#Feature Overview

The Immutable Infrastructure support provides comprehensive cluster and cloud infrastructure management capabilities designed for enterprise-grade Kubernetes deployments. This platform leverages advanced automation and infrastructure-as-code principles to deliver reliable, scalable, and maintainable infrastructure solutions.

#Cluster Management

Our platform offers end-to-end Kubernetes cluster lifecycle management with immutable OS principles, ensuring consistent and reproducible deployments across environments.

#Cluster Creation

• Immutable OS Support: Create clusters using immutable OS patterns for enhanced security and consistency
• Automated Compute Provisioning: Automatic provisioning of compute instances with pre-configured specifications
• Bootstrap Automation: Automated cluster bootstrapping with minimal manual intervention

#Cluster Deletion

• Complete Resource Cleanup: Comprehensive deletion process that removes all associated resources
• Provider Resource Release: Proper deallocation of provider resources to prevent orphaned instances

#Cluster Scaling

• Horizontal Scaling: Add or remove worker nodes to meet workload demands
• Automated Compute Management: Automatic creation and release of compute instances during scaling operations
• Zero-Downtime Scaling: Scale operations without service interruption

#Cluster Upgrades

• Kubernetes Version Management: Seamless upgrades to newer Kubernetes versions

#Supported Infrastructure Providers

Our platform follows a pluggable provider model aligned with Cluster API infrastructure providers. It is designed for multiple infrastructure platforms. Today, the DCS infrastructure provider is supported, with additional providers in progress.

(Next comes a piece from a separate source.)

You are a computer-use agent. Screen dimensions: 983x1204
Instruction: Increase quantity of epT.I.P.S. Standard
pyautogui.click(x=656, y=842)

• Provider-Agnostic Design: Core workflows are consistent across providers
• Current Support: DCS infrastructure provider
• Roadmap: Additional providers are being added

#Compute Resource Management

Advanced virtual machine lifecycle management with enterprise-grade features for optimal resource utilization and performance.

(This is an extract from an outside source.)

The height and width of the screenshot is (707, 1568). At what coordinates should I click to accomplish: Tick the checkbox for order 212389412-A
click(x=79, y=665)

#Compute Lifecycle Operations

• Create Compute Instances: Provision instances with customizable specifications and configurations
• Delete Compute Instances: Secure deletion with proper resource cleanup

#Compute Configuration Options

• Instance/Flavor Selection: Choose from predefined instance types or flavors optimized for different workloads
• Size Customization: Flexible sizing options from small development instances to large production workloads
• Resource Allocation: Precise control over CPU, memory, and storage allocation
• Network Configuration: Advanced networking options including custom subnets and security groups
• Storage Options: Multiple storage types and classes (for example: SSD, HDD, NVMe) for different performance requirements

#Use Cases

#Use Case 1: Highly Available Control Plane

Scenario: Deploy a production cluster with a highly available control plane to ensure cluster stability.

Implementation:

• Deploy a 3-node control plane with automatic failover
• Control plane nodes are distributed across different availability zones (when supported by the infrastructure)
• Load balancer automatically distributes API server traffic
• Automatic recovery of failed control plane components

Benefits:

• No single point of failure in the control plane
• Cluster remains operational even if one control plane node fails
• Automatic recovery reduces manual intervention

#Use Case 2: Horizontal Scaling for Workload Demands

Scenario: Respond to increased application load by adding worker nodes, then scale down when demand decreases.

Implementation:

• Adjust the replicas field in the MachineDeployment resource
• Cluster API automatically provisions new nodes based on the Machine Template
• New nodes automatically join the cluster and become ready for workloads
• When scaling down, nodes are drained and deleted gracefully

Benefits:

• Respond to workload changes in minutes, not hours
• Automated scaling reduces operational overhead

#Use Case 3: Rolling Upgrades with Zero Downtime

Scenario: Upgrade the Kubernetes version or VM template without disrupting running applications.

Implementation:

• Update the Machine Template or Kubernetes version in the control plane/MachineDeployment
• Cluster API performs a rolling upgrade: creates new nodes, waits for them to be ready, then deletes old nodes
• Configurable maxSurge and maxUnavailable parameters control upgrade behavior
• Pods are automatically drained from old nodes and rescheduled on new nodes

Benefits:

• Zero-downtime upgrades for mission-critical applications
• Gradual rollout allows for early problem detection
• Easy rollback if issues are discovered
• No manual node re-provisioning required

#Use Case 4: Multi-Node Pool Management

Scenario: Run different types of workloads on dedicated node pools with different configurations.

Implementation:

• Create multiple MachineDeployments, each with different Machine Templates
• Configure different resource allocations (CPU, memory, storage) per pool
• Use node labels and taints to control workload placement
• Scale each pool independently based on workload requirements

Example Pools:

• General Purpose Pool: Balanced CPU/memory for typical workloads
• Compute-Optimized Pool: High CPU for batch processing or build workloads
• Memory-Optimized Pool: High memory for databases or caching

Benefits:

• Optimize resource allocation for different workload types
• Isolate workloads for security and performance
• Independent scaling per workload type
• Cost optimization through right-sized resources